Vincent Nioré : « Il faut que l’avocat soit présent en perquisition pénale ! »

Publié le 04/03/2025 à 9h00

« Pratique de la défense en perquisition chez le justiciable et l’avocat »* sort ce mardi 4 mars aux Éditions LGDJ (Groupe Lextenso). Un ouvrage très attendu que nous présentent leurs deux auteurs, Vincent Nioré et Elliot Bersegol. Au terme de leurs travaux, ils appellent à plusieurs réformes, en particulier concernant les écoutes d’avocats dont le régime est à leurs yeux inconventionnel et inconstitutionnel.  

Vincent Nioré : "Il faut que l'avocat soit présent en perquisition pénale !"
Vincent Nioré (Photo : ©DR)

Actu-juridique : Quel est l’objet de votre ouvrage et à qui s’adresse-t-il ?

Vincent Nioré : Nous avons tenté, à partir d’une analyse de la pratique, de la jurisprudence et des textes, de trouver des réponses aux questions qui se posent dans un contexte intrusif, par définition délétère, où le justiciable peut perdre ses moyens.

Elliot Bersegol : L’ouvrage s’adresse en premier lieu aux professionnels et futurs professionnels du droit, mais également aux justiciables, en particulier aux entreprises susceptibles d’être visées par des perquisitions.

AJ : Votre longue expérience des perquisitions en cabinet d’avocat a dû vous servir, Vincent Nioré ?

VN : Effectivement.

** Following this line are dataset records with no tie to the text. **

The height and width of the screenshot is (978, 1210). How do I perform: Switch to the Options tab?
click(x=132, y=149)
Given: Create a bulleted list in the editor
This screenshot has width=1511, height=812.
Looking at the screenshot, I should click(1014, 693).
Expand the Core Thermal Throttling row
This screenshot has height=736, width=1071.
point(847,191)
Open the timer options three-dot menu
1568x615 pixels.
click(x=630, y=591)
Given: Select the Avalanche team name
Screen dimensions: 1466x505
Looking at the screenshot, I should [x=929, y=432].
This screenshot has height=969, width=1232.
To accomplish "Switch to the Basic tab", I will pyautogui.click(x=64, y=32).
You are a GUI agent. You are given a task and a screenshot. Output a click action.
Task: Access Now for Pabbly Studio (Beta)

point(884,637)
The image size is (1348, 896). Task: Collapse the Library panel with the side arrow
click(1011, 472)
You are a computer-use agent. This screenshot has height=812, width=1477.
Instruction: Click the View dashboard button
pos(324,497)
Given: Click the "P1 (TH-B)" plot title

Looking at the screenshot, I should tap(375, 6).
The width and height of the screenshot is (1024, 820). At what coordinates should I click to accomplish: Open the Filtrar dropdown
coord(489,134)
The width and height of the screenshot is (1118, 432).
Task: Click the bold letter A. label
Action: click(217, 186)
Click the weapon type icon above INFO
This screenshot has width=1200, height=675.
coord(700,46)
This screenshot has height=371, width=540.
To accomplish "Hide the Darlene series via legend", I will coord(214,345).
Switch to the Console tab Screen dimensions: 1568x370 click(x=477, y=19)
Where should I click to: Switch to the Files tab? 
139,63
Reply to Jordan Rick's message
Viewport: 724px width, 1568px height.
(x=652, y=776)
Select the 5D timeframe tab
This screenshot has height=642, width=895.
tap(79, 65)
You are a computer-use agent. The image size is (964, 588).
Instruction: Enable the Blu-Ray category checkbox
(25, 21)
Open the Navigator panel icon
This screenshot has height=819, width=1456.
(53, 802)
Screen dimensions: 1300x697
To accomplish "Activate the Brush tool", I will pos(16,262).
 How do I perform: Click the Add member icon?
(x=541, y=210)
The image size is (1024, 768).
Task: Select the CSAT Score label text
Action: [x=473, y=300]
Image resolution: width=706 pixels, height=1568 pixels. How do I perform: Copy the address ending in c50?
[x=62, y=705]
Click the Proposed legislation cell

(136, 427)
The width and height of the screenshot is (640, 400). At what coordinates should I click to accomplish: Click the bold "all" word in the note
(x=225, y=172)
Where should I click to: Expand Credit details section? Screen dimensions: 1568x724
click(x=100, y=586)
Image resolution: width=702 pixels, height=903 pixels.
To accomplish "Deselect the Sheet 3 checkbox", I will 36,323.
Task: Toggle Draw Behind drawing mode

Cet ouvrage est le fruit d’une réflexion et d’une expérience acquises tout au long de mes quarante-deux années d’exercice de la défense pénale en ce compris la période qui court de mon mandat au Conseil de l’Ordre en 2008 sous le Bâtonnat de Christian Charrière Bournazel jusqu’à ce jour, soit pendant 17 ans, où j’ai exercé les droits de la défense pour mes bâtonniers successifs dans l’intérêt des avocats perquisitionnés.

AJ : Et vous, Elliot Bersegol, qu’est-ce qui vous a poussé à vous intéresser à ce sujet ? 

EB : Pour ma part, cette réflexion sur la perquisition est née lors de ma dernière année de formation à la Sorbonne au cours de laquelle j’ai eu le privilège de réaliser mon stage de Master 2 auprès de mon confrère Thomas Bidnic et ses associés Anne Chiron et Georges Tsigaridis. À cette occasion, j’ai rédigé un rapport de fin d’études consacré au droit à l’assistance de l’avocat de la défense au cours des perquisitions pénales.

Avec un sujet pareil, je ne pouvais que faire mon stage final aux côtés de Vincent Nioré ! Ce thème est devenu le fil rouge de notre ouvrage. Nous pratiquons quotidiennement la défense pénale et nous avons souhaité fusionner l’exercice pratique des droits de la défense et la réflexion qu’impose en permanence la contestation en matière de perquisition, que ce soit chez le justiciable ou chez l’avocat.

AJ :  Cet ouvrage est aussi pour vous l’occasion de prendre des positions sur certains sujets sensibles et de réclamer des évolutions législatives. Par exemple, vous défendez la nécessité d’harmoniser les différents régimes de perquisitions.  Pour quelles raisons ?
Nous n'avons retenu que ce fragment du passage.